Income and Substitution Effects
Substitution effect: good becomes relatively cheaper, consumer switches to it (always opposite to price change). Income effect: price change affects real purchasing power. For normal goods, reinforces substitution effect. For inferior goods, works against it. For Giffen goods, income effect overwhelms substitution effect, violating the law of demand.
Summary
Consumer behaviour theory — utility analysis, indifference curves, budget constraints, and equilibrium — explains rational consumer choices. The equi-marginal principle and MRS = price ratio guide optimal decisions.
Worked Example: Consumer Equilibrium (Cardinal Approach)
A consumer has Rs 100 to spend on two goods: Momo (Rs 20 per plate) and Tea (Rs 10 per cup). The marginal utilities are:
| Units | MU of Momo | MU/P (Momo) | MU of Tea | MU/P (Tea) |
|---|---|---|---|---|
| 1 | 100 | 100/20 = 5 | 60 | 60/10 = 6 |
| 2 | 80 | 80/20 = 4 | 50 | 50/10 = 5 |
| 3 | 60 | 60/20 = 3 | 40 | 40/10 = 4 |
| 4 | 40 | 40/20 = 2 | 30 | 30/10 = 3 |
| 5 | 20 | 20/20 = 1 | 20 | 20/10 = 2 |
Solution: Equilibrium where MU/P is equal for both goods. At 3 Momos and 4 Teas: MU/P(Momo) = 3 and MU/P(Tea) = 3. Budget check: (3 × 20) + (4 × 10) = 60 + 40 = Rs 100 ✔️
Interpretation: The consumer maximises satisfaction by buying 3 plates of momo and 4 cups of tea. The last rupee spent on each good gives equal marginal utility (3 utils per rupee). Any other combination would give less total satisfaction.

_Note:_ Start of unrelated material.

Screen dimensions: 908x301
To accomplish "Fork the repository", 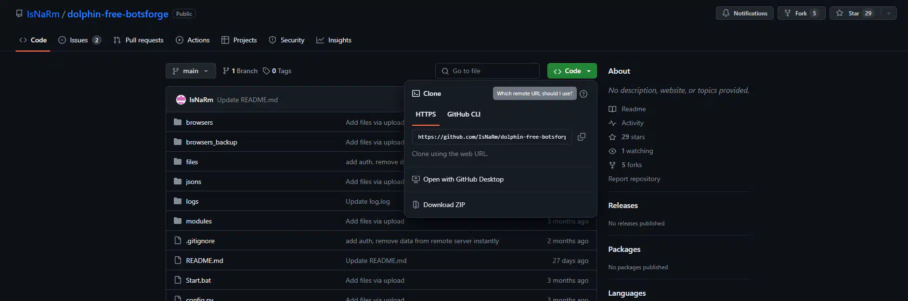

Indifference Curve Properties — Visual Guide
| Property | Meaning | Why |
|---|---|---|
| Downward sloping | To maintain same utility, getting more X requires less Y | If both increase, utility increases (higher IC) |
| Convex to origin | MRS diminishes along the curve | As you have more X, you value each additional X less |
| Higher IC = more utility | Curves further from origin represent more of both goods | More is better (non-satiation assumption) |
| Never intersect | Two ICs cannot cross each other | If they did, same bundle would give two different utility levels — contradiction |
Income Effect vs Substitution Effect
| Type of Good | Price Falls | Substitution Effect | Income Effect | Net Effect |
|---|---|---|---|---|
| Normal Good | ↓ | Buy more (+) | Buy more (+) | Buy more — law of demand holds |
| Inferior Good | ↓ | Buy more (+) | Buy less (−) | Buy more if SE > IE — law holds |
| Giffen Good | ↓ | Buy more (+) | Buy MUCH less (−−) | Buy less — law of demand VIOLATED |
Exam Tips
Tip 1: Equi-marginal principle (MUx/Px = MUy/Py) numerical problems are very commonly tested — practice the table method shown above. Tip 2: Know all 4 properties of indifference curves with reasons (not just statements). Tip 3: Consumer equilibrium (ordinal): MRS = Px/Py at tangent point of IC and budget line. Tip 4: Income and substitution effects for normal, inferior, and Giffen goods — the table above is the fastest way to remember.